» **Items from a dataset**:
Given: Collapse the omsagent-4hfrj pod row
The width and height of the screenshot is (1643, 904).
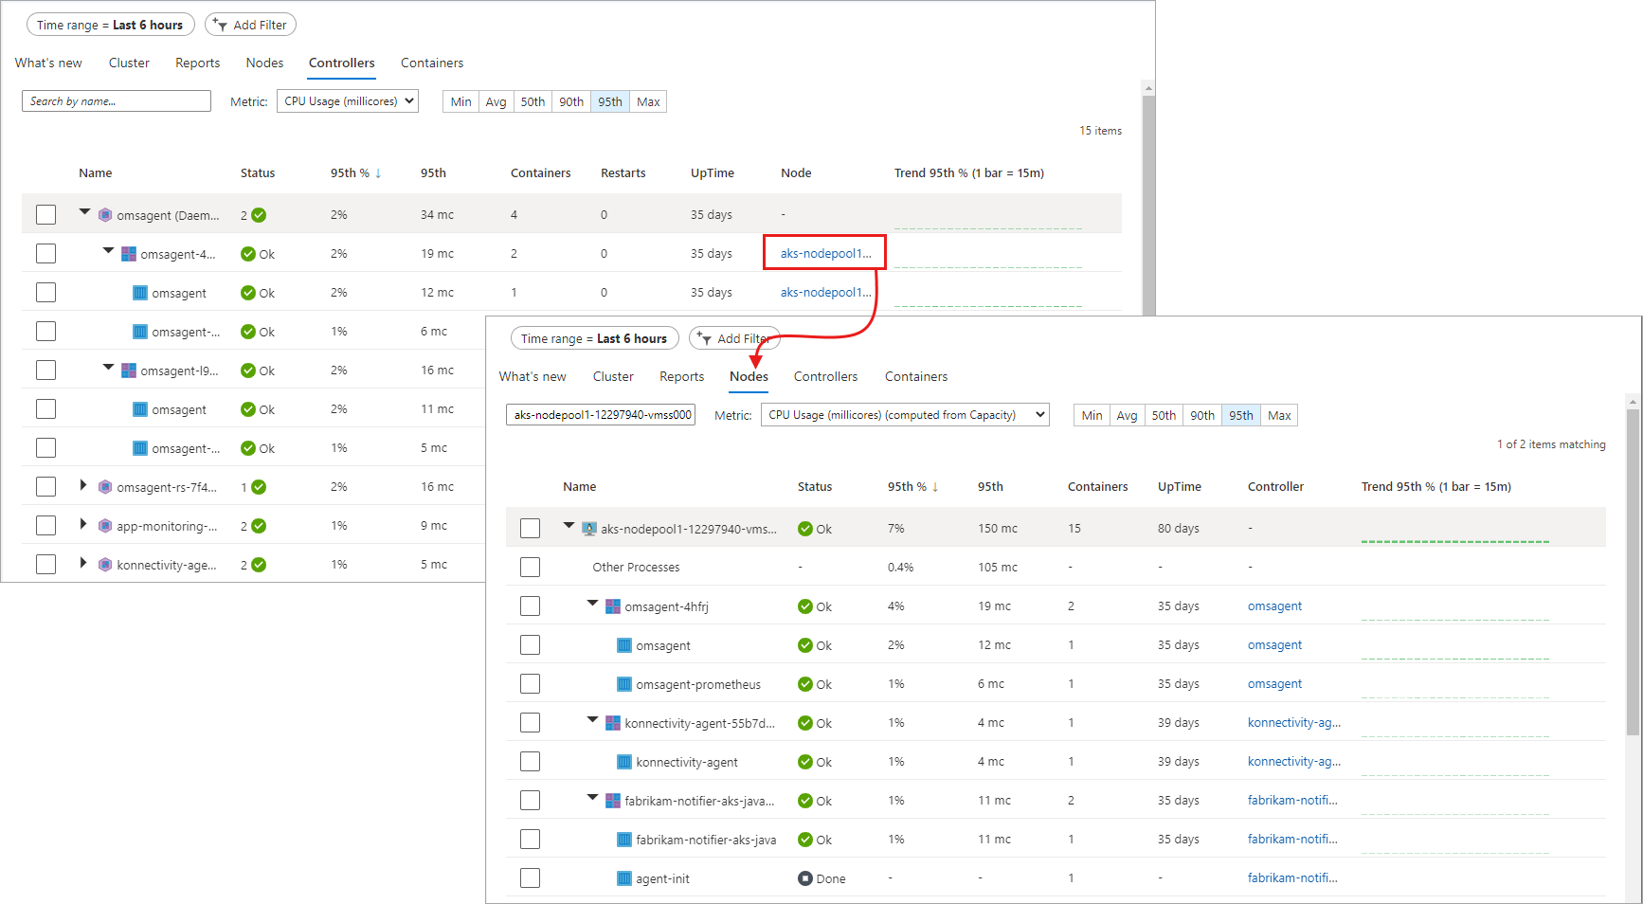Looking at the screenshot, I should 592,604.
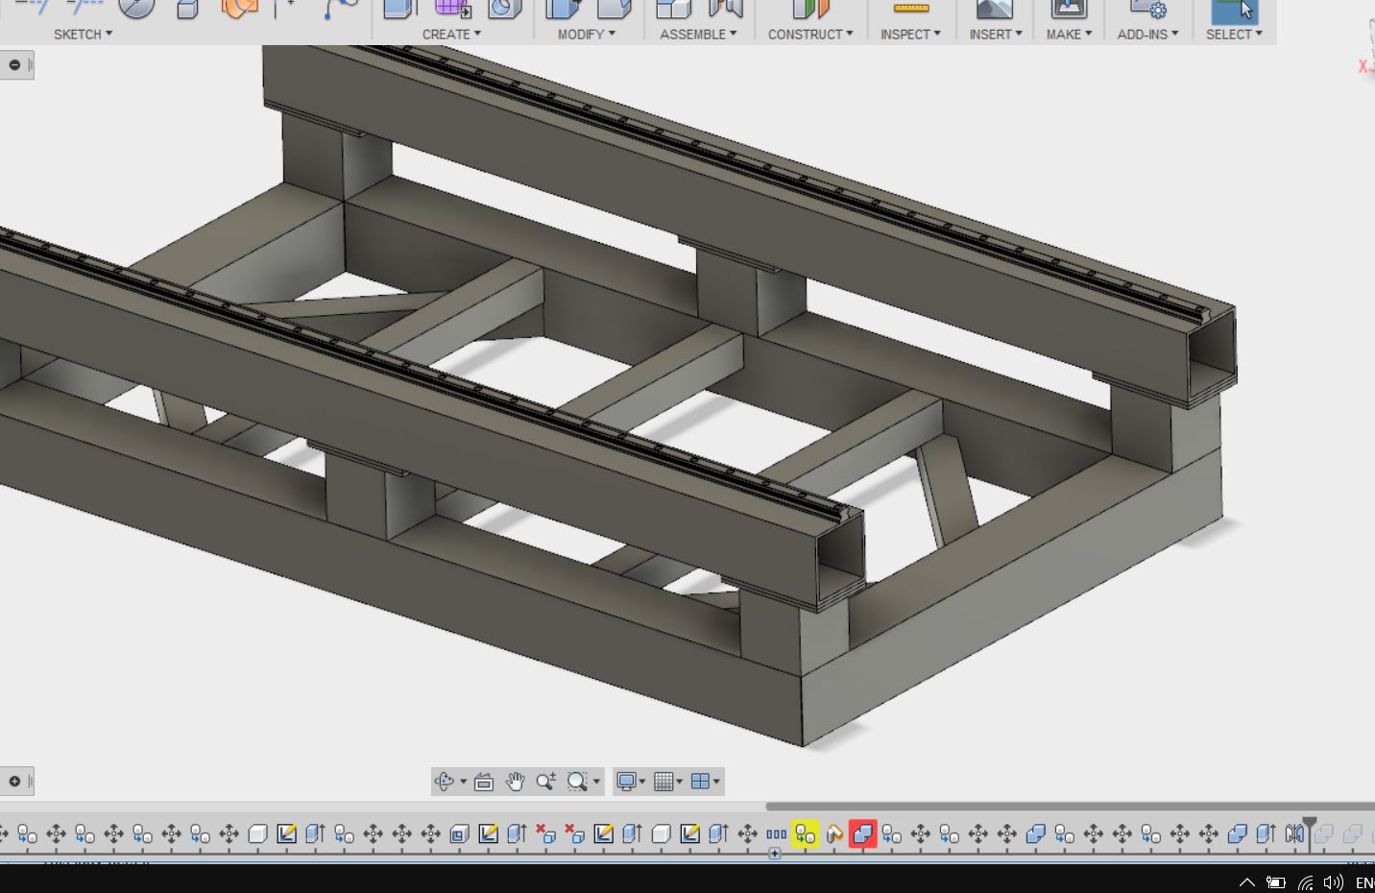Open the CONSTRUCT menu
Viewport: 1375px width, 893px height.
coord(809,34)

» **WHAT NEEDS TO BE DONE**: Substitute "Expand" for "Collapse" everywhere in the entries above, and reproduce them with no other change. Omit the pictures from your answer.

» **EXPECTED ANSWER**:
Given: Expand the omsagent-4hfrj pod row
The width and height of the screenshot is (1643, 904).
Looking at the screenshot, I should 592,604.
Open the CONSTRUCT menu
Viewport: 1375px width, 893px height.
coord(809,34)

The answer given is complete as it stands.